- Born: December 7, 1915 Brookline, Massachusetts
- Died: January 1988 (aged 72) Pocasset, Massachusetts

= Charles Kerins =

American painter

Charles M. Kerins (December 7, 1915 - January 1988) is an American illustrator and painter.

==Education==
He graduated from the Massachusetts College of Art and Northeastern University. Kerins studied under sculptor Cyrus Dallin who had a profound effect on the artist's attention to anatomy in his paintings.

==Career==
Kerins chronicled the idealized American dream of the 1950s and 1960s in paintings which appeared as covers for Boston Red Sox Yearbooks, Converse Yearbooks, Catholic Boy magazine and ads in the Saturday Evening Post, Life, Look, and National Geographic magazine. Oil portraits constituted much of his body of work. Portraits include; Wifred L. O'Leary, John F. Kennedy, Richard Cushing, Joseph Martin, Pope John XXIII among others. Kerins' studios were at Scituate, Massachusetts and Pocasset, Massachusetts.

In classical tradition, Kerins worked from live models and used many local people, including a young Mark Goddard of Lost in Space. Working with both Speed Graphic and Polaroid cameras, the artist used photo references as well as life drawings in the creation of his paintings.

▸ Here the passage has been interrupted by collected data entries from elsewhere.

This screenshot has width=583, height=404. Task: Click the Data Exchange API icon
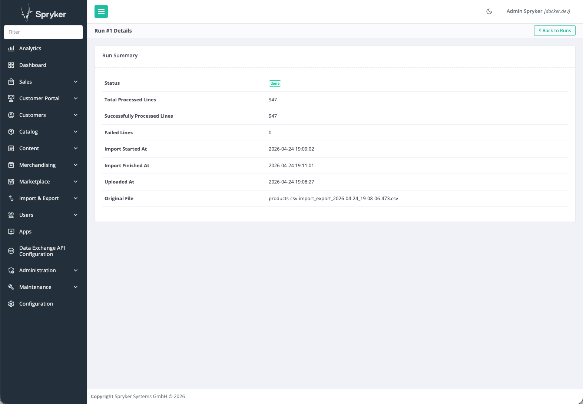[11, 251]
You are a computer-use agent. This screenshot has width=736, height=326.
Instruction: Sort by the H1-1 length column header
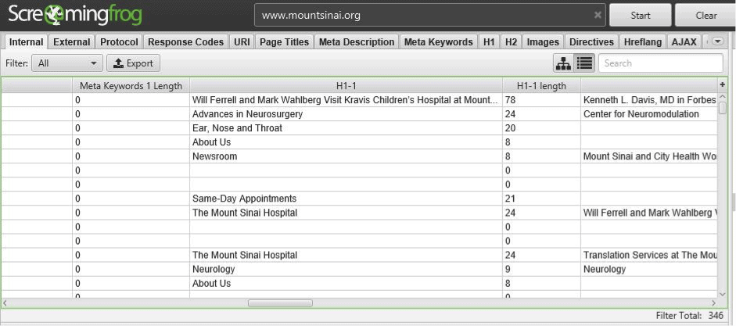click(x=541, y=86)
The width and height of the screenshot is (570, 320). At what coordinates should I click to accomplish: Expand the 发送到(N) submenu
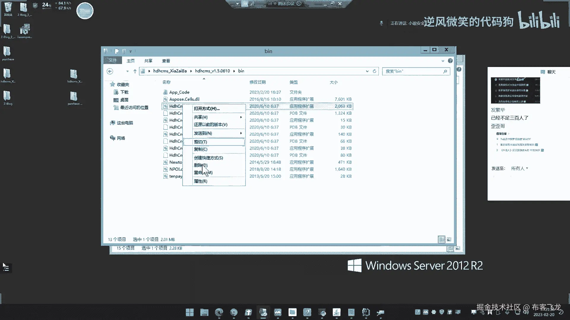(x=214, y=133)
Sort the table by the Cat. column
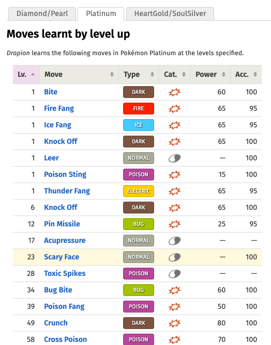Screen dimensions: 271x345 [x=175, y=74]
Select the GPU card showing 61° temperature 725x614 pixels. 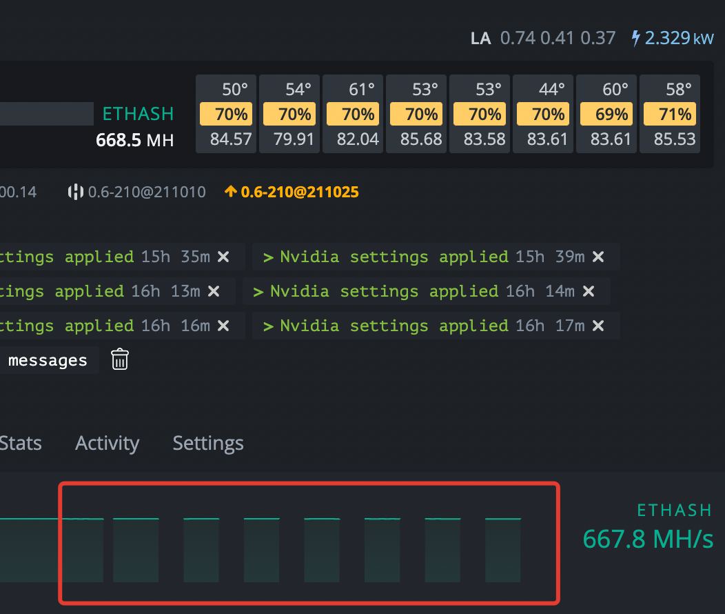353,114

Hallmarks of the artist's work are excellent anatomy and dynamic action. Though Kerins style is unique, it is sometimes compared to illustrators Norman Rockwell and Harry Anderson.

==Awards==
He was named one of America's Top 100 Illustrators by the Chicago Art Directors Club in 1956.

==Family==
He was twice married. His first wife, Kathryn, mother of his eldest 4 children, was his agent for more than thirty years. Later in life he married Dona and had five more children.